# Work instructions
Your task is to transcribe the material that follows, line by line and exactly.

# Source data

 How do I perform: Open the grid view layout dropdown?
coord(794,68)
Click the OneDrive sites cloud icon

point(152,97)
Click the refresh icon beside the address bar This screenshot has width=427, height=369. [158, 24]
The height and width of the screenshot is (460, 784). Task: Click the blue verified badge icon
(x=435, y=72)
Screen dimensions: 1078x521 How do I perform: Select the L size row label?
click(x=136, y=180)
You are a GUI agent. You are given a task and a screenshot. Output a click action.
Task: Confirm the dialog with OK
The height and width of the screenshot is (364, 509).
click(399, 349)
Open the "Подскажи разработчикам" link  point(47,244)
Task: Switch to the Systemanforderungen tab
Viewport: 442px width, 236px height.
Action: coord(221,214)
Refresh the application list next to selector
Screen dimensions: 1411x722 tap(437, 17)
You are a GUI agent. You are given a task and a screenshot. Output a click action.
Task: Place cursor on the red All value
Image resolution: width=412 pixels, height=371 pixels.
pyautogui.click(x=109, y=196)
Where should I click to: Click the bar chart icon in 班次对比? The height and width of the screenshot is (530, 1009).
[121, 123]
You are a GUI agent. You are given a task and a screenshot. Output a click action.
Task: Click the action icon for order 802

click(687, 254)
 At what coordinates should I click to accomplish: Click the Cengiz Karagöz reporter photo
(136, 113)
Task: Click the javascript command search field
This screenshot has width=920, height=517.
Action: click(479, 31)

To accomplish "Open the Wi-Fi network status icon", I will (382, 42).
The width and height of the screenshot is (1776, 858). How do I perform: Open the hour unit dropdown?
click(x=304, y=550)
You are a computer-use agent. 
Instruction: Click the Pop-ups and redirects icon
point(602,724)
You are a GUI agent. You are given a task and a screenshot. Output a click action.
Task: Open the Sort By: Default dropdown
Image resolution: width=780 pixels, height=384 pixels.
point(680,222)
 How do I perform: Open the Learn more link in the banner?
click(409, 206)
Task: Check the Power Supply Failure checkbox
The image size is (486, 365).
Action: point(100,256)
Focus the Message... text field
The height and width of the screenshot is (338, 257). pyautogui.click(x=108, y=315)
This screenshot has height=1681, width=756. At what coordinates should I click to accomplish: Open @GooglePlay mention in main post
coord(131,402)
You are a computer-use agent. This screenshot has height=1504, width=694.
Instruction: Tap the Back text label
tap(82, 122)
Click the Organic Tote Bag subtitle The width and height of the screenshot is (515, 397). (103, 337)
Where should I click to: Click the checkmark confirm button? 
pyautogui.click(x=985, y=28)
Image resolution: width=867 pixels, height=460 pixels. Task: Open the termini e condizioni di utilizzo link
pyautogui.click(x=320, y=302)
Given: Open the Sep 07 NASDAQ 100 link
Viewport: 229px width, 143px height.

# Solved exercise
 How do I perform: Open the grid view layout dropdown?
coord(794,68)
Click the OneDrive sites cloud icon

point(152,97)
Click the refresh icon beside the address bar This screenshot has width=427, height=369. [158, 24]
The height and width of the screenshot is (460, 784). Task: Click the blue verified badge icon
(x=435, y=72)
Screen dimensions: 1078x521 How do I perform: Select the L size row label?
click(x=136, y=180)
You are a GUI agent. You are given a task and a screenshot. Output a click action.
Task: Confirm the dialog with OK
The height and width of the screenshot is (364, 509).
click(399, 349)
Open the "Подскажи разработчикам" link  point(47,244)
Task: Switch to the Systemanforderungen tab
Viewport: 442px width, 236px height.
Action: coord(221,214)
Refresh the application list next to selector
Screen dimensions: 1411x722 tap(437, 17)
You are a GUI agent. You are given a task and a screenshot. Output a click action.
Task: Place cursor on the red All value
Image resolution: width=412 pixels, height=371 pixels.
pyautogui.click(x=109, y=196)
Where should I click to: Click the bar chart icon in 班次对比? The height and width of the screenshot is (530, 1009).
[121, 123]
You are a GUI agent. You are given a task and a screenshot. Output a click action.
Task: Click the action icon for order 802

click(687, 254)
 At what coordinates should I click to accomplish: Click the Cengiz Karagöz reporter photo
(136, 113)
Task: Click the javascript command search field
This screenshot has width=920, height=517.
Action: click(479, 31)

To accomplish "Open the Wi-Fi network status icon", I will (382, 42).
The width and height of the screenshot is (1776, 858). How do I perform: Open the hour unit dropdown?
click(x=304, y=550)
You are a computer-use agent. 
Instruction: Click the Pop-ups and redirects icon
point(602,724)
You are a GUI agent. You are given a task and a screenshot. Output a click action.
Task: Open the Sort By: Default dropdown
Image resolution: width=780 pixels, height=384 pixels.
point(680,222)
 How do I perform: Open the Learn more link in the banner?
click(409, 206)
Task: Check the Power Supply Failure checkbox
The image size is (486, 365).
Action: point(100,256)
Focus the Message... text field
The height and width of the screenshot is (338, 257). pyautogui.click(x=108, y=315)
This screenshot has height=1681, width=756. At what coordinates should I click to accomplish: Open @GooglePlay mention in main post
coord(131,402)
You are a computer-use agent. This screenshot has height=1504, width=694.
Instruction: Tap the Back text label
tap(82, 122)
Click the Organic Tote Bag subtitle The width and height of the screenshot is (515, 397). (103, 337)
Where should I click to: Click the checkmark confirm button? 
pyautogui.click(x=985, y=28)
Image resolution: width=867 pixels, height=460 pixels. Task: Open the termini e condizioni di utilizzo link
pyautogui.click(x=320, y=302)
Given: Open the Sep 07 NASDAQ 100 link
Viewport: 229px width, 143px height.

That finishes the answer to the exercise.